Recent advances and challenges in thermoelectrics toward near-room-temperature and high-temperature applications

Abstract

Thermoelectric (TE) materials offer significant potential for sustainable energy conversion. Their practical implementation, however, is strongly governed by temperature-dependent performance, which dictates their suitability for specific application domains. The applications are typically categorized into near-room-temperature, mid-temperature, and high-temperature regimes, each demanding distinct material characteristics. In recent years, research has increasingly focused on two key directions: near-room-temperature systems for solid-state cooling and small temperature-gradient power generation, and high-temperature materials for power generation in extreme environments such as deep-space applications. Despite remarkable improvements in the figure of merit (zT) achieved through targeted optimization strategies, critical challenges related to practical applications remain across the entire temperature range, including resource sustainability, thermal stability, and scalable manufacturing.
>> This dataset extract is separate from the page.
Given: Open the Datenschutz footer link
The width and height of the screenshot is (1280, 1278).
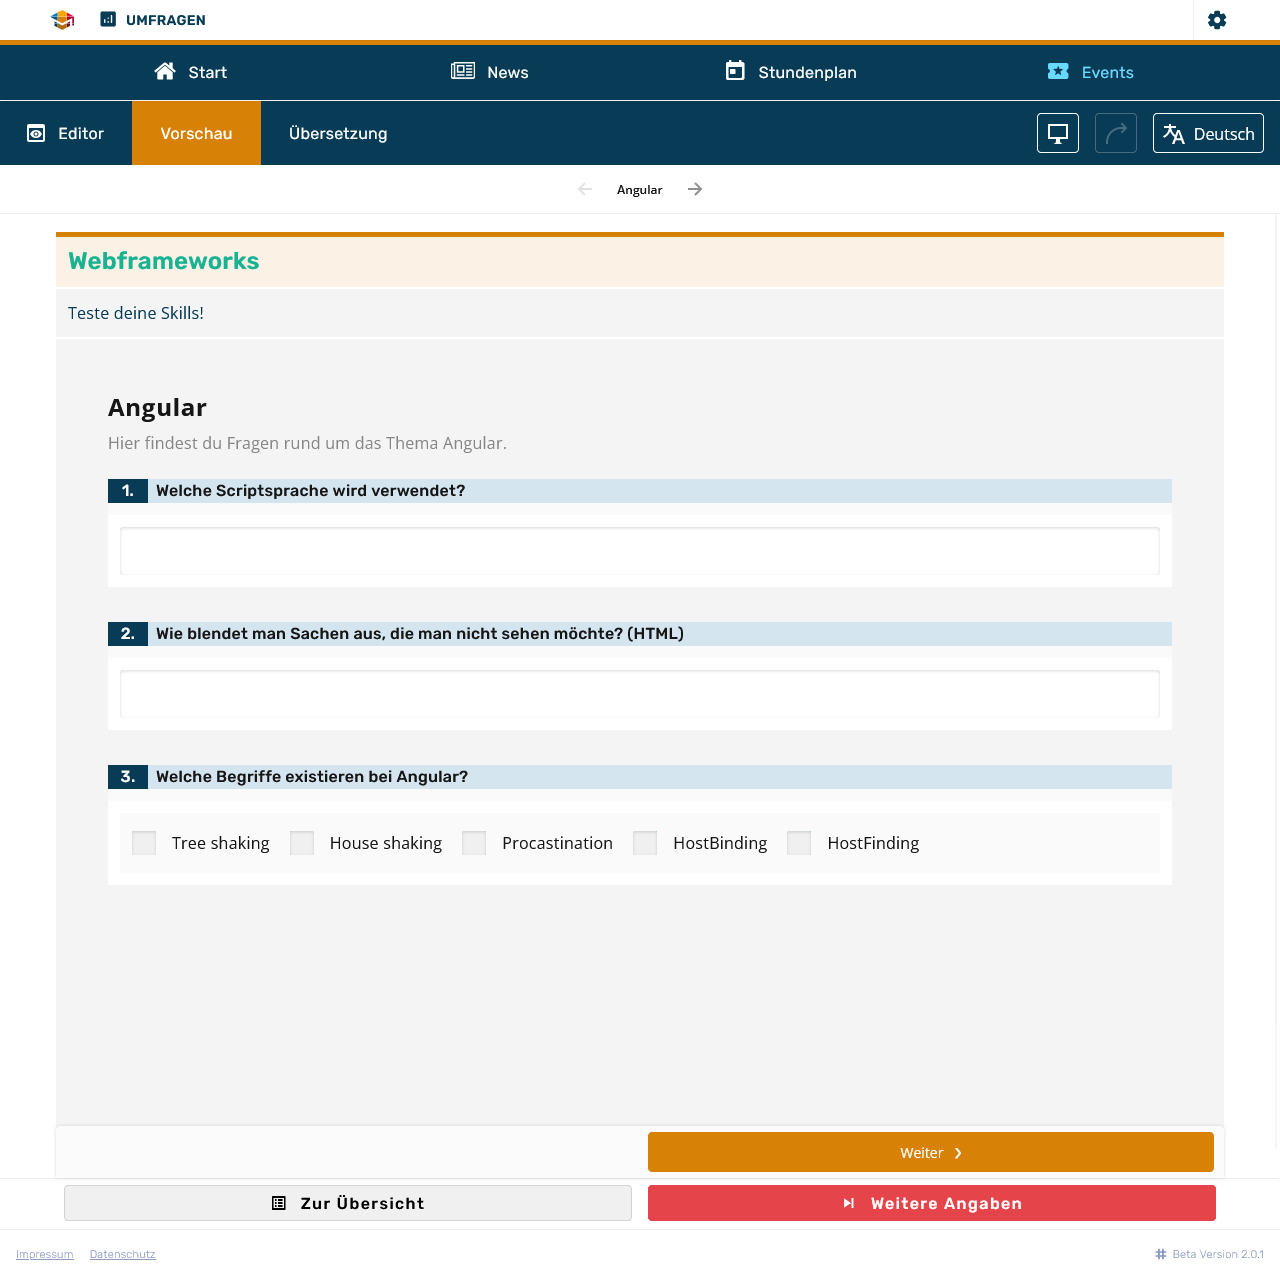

Meanwhile, advances in theoretical calculations are accelerating the integration of theory and practical synthesis, offering new pathways for rational material design. This review provides a timely and comprehensive overview of global progress in TE research over the past five years, with a particular focus on recent advances in near-room-temperature and high-temperature materials. By analyzing the new compositions, new mechanisms, and promising applications for representative systems, it outlines future directions for developing next-generation TE materials toward sustainable energy applications.